Para mí esta es la era de la creatividad, del pensamiento aplicado, y eso en términos prácticos significa dedicar más energía a formular mejores preguntas que a ejecutar respuestas, redefinir problemas antes de resolverlos, prototipar ideas que antes descartábamos por coste o complejidad y utilizar la máquina como un laboratorio donde probar, fallar y volver a intentar, porque puede hacer cualquier cosa, o podrá hacer, que tengas en mente, y ese debería ser el verdadero argumento de venta, no lo rápido que lo haces, sino todo lo que puedes llegar a hacer.
Pero cuidado, creatividad no es hacer una pieza bonita, no es estética ni fuegos artificiales, hace años leí en el libro "Cuentos que mi jefe nunca me contó", de Juan Mateo, algo que me cambió la forma de entender mi trabajo, la creatividad no es adornar, es encontrar caminos diferentes a problemas ya establecidos, y si eso es así, entonces la IA no es el destino, es el terreno sobre el que puedes trazar nuevas rutas.
Quizá sea el lienzo en blanco más potente que hemos tenido nunca, pero hacer tangibles tus ideas no tiene precio, crear, pensar, inventar y conectar puntos improbables nos corresponde a nosotros, la máquina ejecutará con eficiencia, pero el germen, la intención y el criterio deberían seguir siendo humanos.
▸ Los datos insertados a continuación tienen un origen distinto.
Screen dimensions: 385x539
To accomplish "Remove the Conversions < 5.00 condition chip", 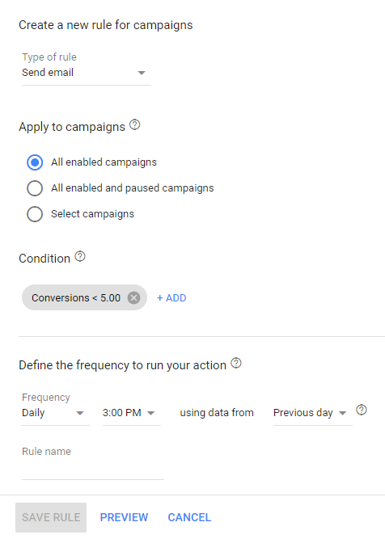I will (133, 297).
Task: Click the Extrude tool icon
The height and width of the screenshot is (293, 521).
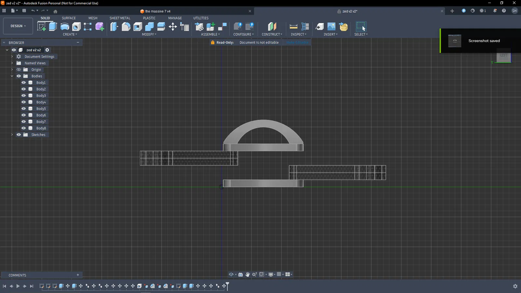Action: click(x=53, y=26)
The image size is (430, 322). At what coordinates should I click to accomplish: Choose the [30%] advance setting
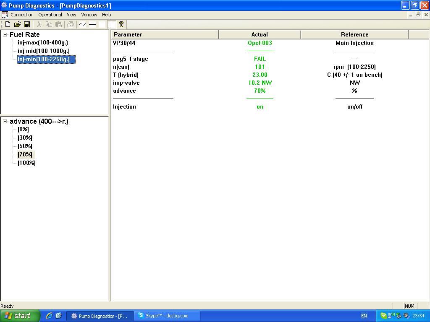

Si seguimos enseñando IA como si fuera un cronómetro, formaremos profesionales obsesionados con el tiempo ahorrado, y muchos comités de dirección estarán encantados porque es fácil de medir, sencillo de controlar y políticamente inofensivo, si empezamos a enseñarla como un sistema para expandir posibilidades, formaremos personas capaces de redefinir problemas que parecían cerrados, y quizá este sea el momento de cambiar cómo pensamos y cómo medimos, dejar de preguntarnos cuánto reducimos un proceso y empezar a preguntarnos cuánto ampliamos nuestra capacidad de imaginar soluciones distintas, porque la máquina hará el trabajo, pero la visión sigue siendo nuestra, y eso implica asumir responsabilidad, así que juega como un niño, piensa como un niño, explora sin miedo y acaba resolviendo como un profesional.